Green synthesis and enhanced photocatalytic activity of ZnSe nanoparticles capped with Artemisia herba-alba and calligonum plants extracts

This study reports, for the first time, the green synthesis of zinc selenide (ZnSe) nanoparticles (NPs) capped with Artemisia herba-alba and Calligonum extracts, benchmarked against conventional L-cysteine-capped ZnSe. Using plant extracts as natural capping agents provides an eco-friendly strategy to tailor the surface chemistry and photocatalytic behavior of ZnSe NPs. The NPs were synthesized hydrothermally and characterized by transmission electron microscopy (TEM), X-ray diffraction (XRD), UV–Vis spectroscopy, and photoluminescence (PL), and then evaluated for methylene blue (MB) degradation under UV irradiation.

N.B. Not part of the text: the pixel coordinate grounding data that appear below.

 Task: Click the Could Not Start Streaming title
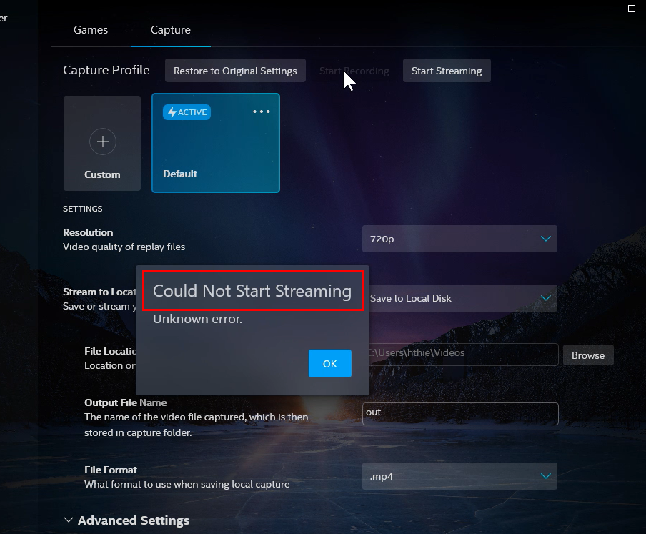click(252, 291)
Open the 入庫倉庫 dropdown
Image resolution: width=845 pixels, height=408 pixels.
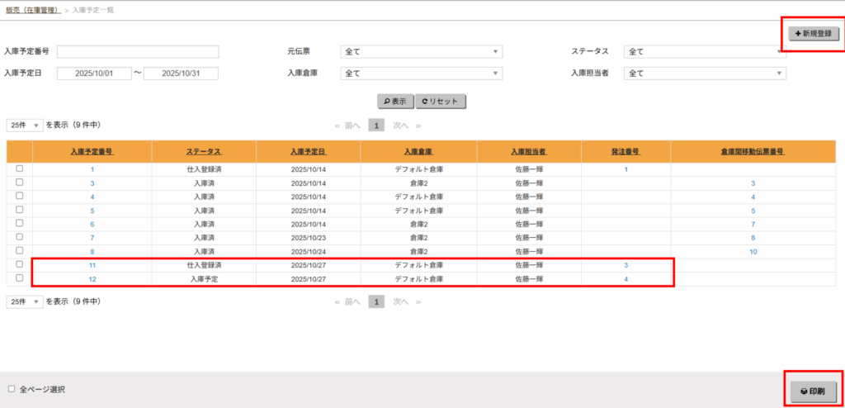421,73
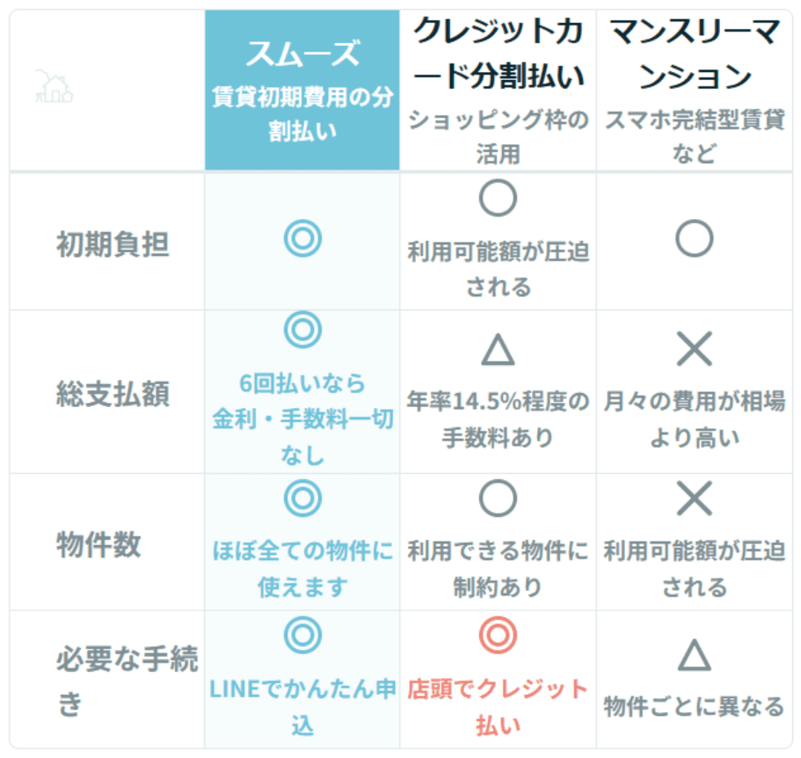
Task: Click the triangle icon above 年率14.5%程度
Action: pyautogui.click(x=498, y=349)
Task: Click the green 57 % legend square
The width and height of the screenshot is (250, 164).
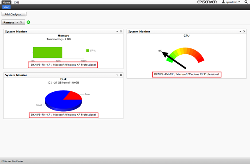Action: pyautogui.click(x=88, y=50)
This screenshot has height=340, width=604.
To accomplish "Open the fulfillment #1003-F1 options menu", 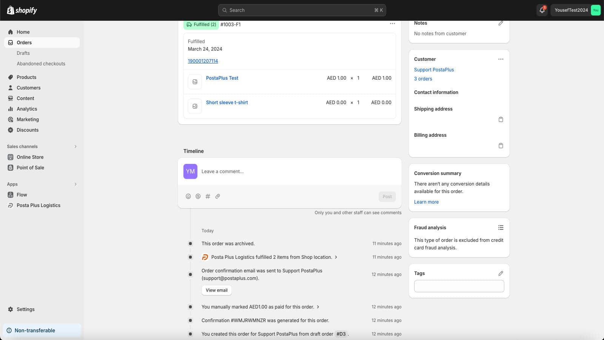I will [392, 24].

XRD revealed mixed cubic and wurtzite phases with crystallite sizes ranging from 5.6 to 7.7 nm, while the PL analysis suggested more effective charge separation in plant-extract-capped ZnSe. Photocatalytic tests demonstrated that Calligonum-capped ZnSe achieved ~ 40% MB degradation after 180 min, outperforming Artemisia-capped ZnSe (28%) and showing comparable performance to L-cysteine-capped ZnSe (38%). Kinetic analysis further revealed that Artemisia-capped ZnSe exhibited the highest rate constant, indicating superior intrinsic photocatalytic activity. The enhanced performance of plant-capped ZnSe was attributed to phytochemical-induced defect states that promote charge separation and reactive oxygen species generation. These findings establish Artemisia and Calligonum extracts as sustainable capping agents, offering a low-cost, environmentally friendly route for designing ZnSe nanocatalysts with significant potential in wastewater treatment and environmental remediation.